Und zur Beruhigung: Gefahr geht von diesen Tigern und Löwen nicht aus. Die Rede ist vielmehr von Papiertigern, Löwenmüttern, Paradiesvögeln und Sparfüchsen. Wer erfahren will, was dahinter steht, landet bei der Arbeitgeber-Marke der Stadtverwaltung.
Warum die dabei auf eine tierische Kampagne setzt, kann Astrid Mehrfeld mit einem Satz erläutern: „Der Wettbewerb um Mitarbeitende wird immer offensiver und schwieriger.“ Auch der Stadtkreis, mit über 1.000 Beschäftigten einer der größten Arbeitgeber Baden-Badens, tut sich immer schwerer, offene Stellen neu zu besetzen.
In der Region locken Jobs in der freien Wirtschaft, und andere Behörden sind bei der Mitarbeitersuche auch nicht untätig. Besonders rar sind etwa Erzieherinnen oder Sozialpädagogen, Sachbearbeiter aber auch IT-Fachkräfte, berichtet die Leiterin des Fachbereichs Zentrale Dienste der Stadtverwaltung.
Teil des Konzepts zur Personalentwicklung
Da ist guter Rat teuer. Im Rathaus wurde deshalb eine Kampagne entwickelt, die nicht nur mutig, sondern zudem kreativ und frech daher kommt und Teil des kommunalen Personalentwicklungskonzepts wurde.
Im Mittelpunkt stehen sechs tierische Mitarbeiter, die verschiedene Aufgaben und Rollen der Stadtverwaltung symbolisieren und von einer Person beispielhaft als Pate vertreten werden.
Papiertiger hat Papier zum Fressen gern
Der Papiertiger hat demnach Papier zum Fressen gern und erledigt im Arbeitsalltag eine Menge Papierkram. Die Löwenmutter macht Löwenbabys fit für „die Wildnis“ – gemeint ist die Erzieherin, die Kinder in der Kita betreut.
Für die Paradiesvögel, die im Kulturleben gefragt sind, steht ein bekanntes Gesicht der Stadt Pate: Schauspieler Max Ruhbaum vom Theater.
Allespaka packt dort an, wo es klemmt
Gefragt sind zudem Baumeister, die das Grün in Baden-Baden pflegen und Sparfüchse, die die Finanzströme im Blick haben.
Der Sechste im vorläufigen tierischen Bund ist der Allespaka. Der heißt wirklich so: Er packt an, wenn es irgendwo in Büros, Schulen oder Kitas klemmt.
Kampagne polarisiert auch
„Wir wollen auch polarisieren“, räumt Mehrfeld ein.

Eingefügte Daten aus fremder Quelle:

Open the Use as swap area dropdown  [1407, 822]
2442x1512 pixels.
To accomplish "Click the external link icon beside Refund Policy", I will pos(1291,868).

Daher muss die Kampagne nicht jedem gefallen, dafür aber einen Zweck auf jeden Fall erfüllen: „Sie muss im Kopf bleiben und auffallen.“ Das tut sie – unter anderem mit bunten Plakaten.
Die Aktion präsentiert jedoch nicht nur den öffentlichen Arbeitgeber nach außen. „Wir können damit auch unseren eigenen Leuten bewusst machen, was wir bieten“, erläutert Mehrfeld.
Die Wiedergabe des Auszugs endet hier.